This repository contains a complete, production-ready AI chatbot application built with Meta's Llama 2 7B language model, designed for seamless deployment on Convox infrastructure.
This application provides a scalable, containerized AI assistant powered by the Llama 2 7B chat model. It features:
- A lightweight React frontend for user interaction
- A FastAPI service for handling chat session management
- A GPU-accelerated inference server running the Llama 2 model
- Fully containerized deployment supporting NVIDIA GPUs
- Ready for production deployment via Convox
The application is structured into three main services:
- Simple, intuitive chat interface
- Persistent chat sessions
- Responsive design with real-time feedback
- Handles chat session management
- Manages message history
- Communicates with the model server
- Provides a RESTful API interface
- Runs the Llama 2 7B chat model
- GPU-accelerated inference using vLLM
- Optimized for low-latency responses
- Configurable generation parameters
This project is pre-configured for easy deployment on Convox. The convox.yml file contains all necessary configuration to deploy the application with appropriate resource allocations.

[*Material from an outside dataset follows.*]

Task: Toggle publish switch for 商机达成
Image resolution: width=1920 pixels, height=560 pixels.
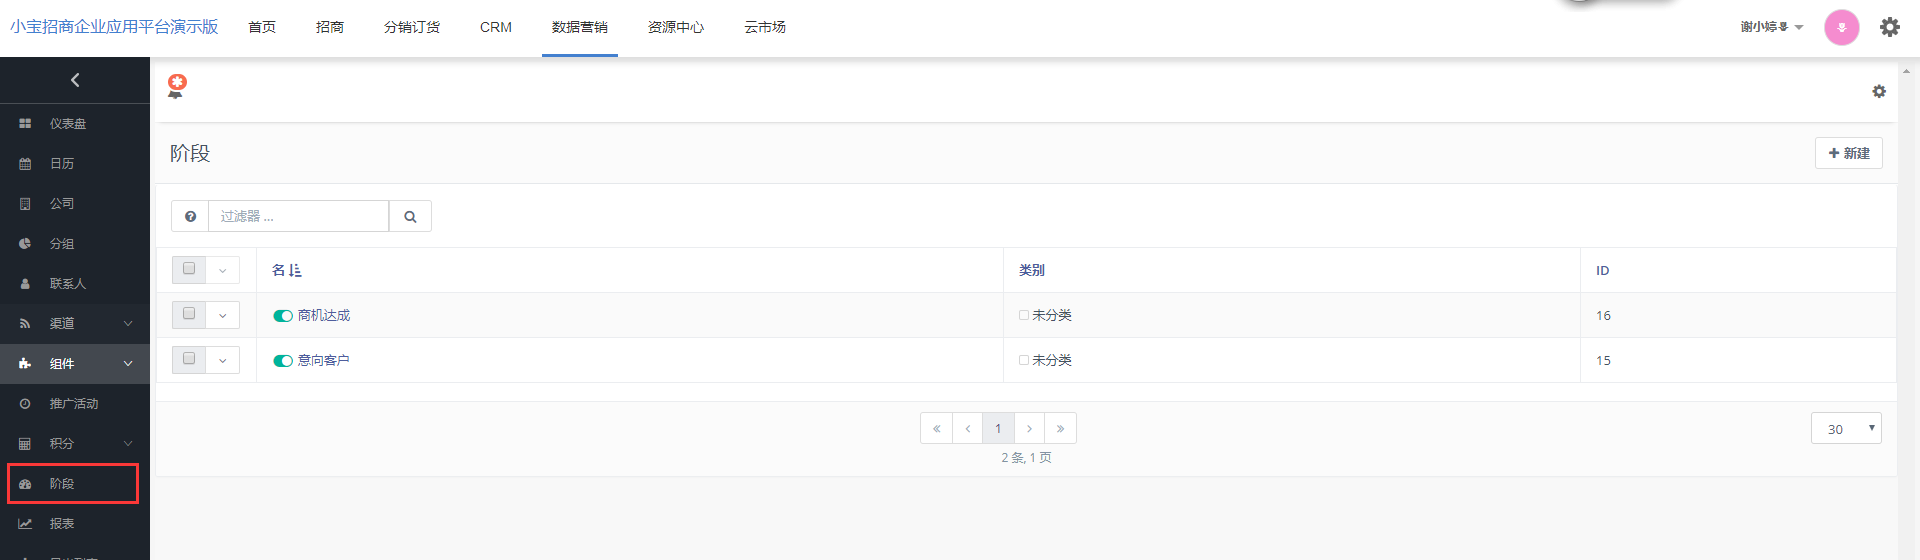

- A Convox account and Rack
- GPU-enabled nodes in your Convox Rack (for the model server)
- Hugging Face access token with permission to download Llama 2 models
-
Configure Node Groups
Ensure your Convox Rack has a node group with GPU support. You can add a GPU-enabled node group with:
convox rack params set additional_node_groups_config='[{"type":"g4dn.xlarge","min_size":1,"max_size":1,"label":"alternate-test-tag-2"}]' -r <your-rack>
-
Set Environment Variables
Set your Hugging Face token:
convox env set HF_TOKEN=<your-hugging-face-token> -a <your-app>
-
Deploy the Application
convox deploy
-
Access Your Application
After deployment, you can access your chatbot at the URL provided by Convox:
convox services
The application is configured with the following resource allocations:
-
Model Server:
- 1 vCPU
- 8GB RAM
- 1 GPU
- Persistent volume for model storage
-
API Service:
- 0.25 vCPU
- 512MB RAM
- 2 replicas for high availability
-
Frontend:
- 0.25 vCPU
- 256MB RAM
- 2 replicas for high availability
These values can be adjusted in the convox.yml file based on your specific needs and traffic expectations.
- Docker and Docker Compose
- Node.js 16+ for frontend development
- Python 3.9+ for backend development
- NVIDIA GPU with CUDA support (for local model server testing)
-
Clone the repository:
git clone https://github.com/your-username/llama2-convox-chatbot.git
-
Start the services using Docker Compose:
docker-compose up
-
Access the application at http://localhost:3000
This project is released under the MIT License.
- You need access to Meta's Llama 2 model on Hugging Face. Request access at https://huggingface.co/meta-llama/Llama-2-7b-chat-hf
- GPU resources are required for the model server
- The model server will download approximately 14GB of model weights
Contributions are welcome! Please feel free to submit a Pull Request.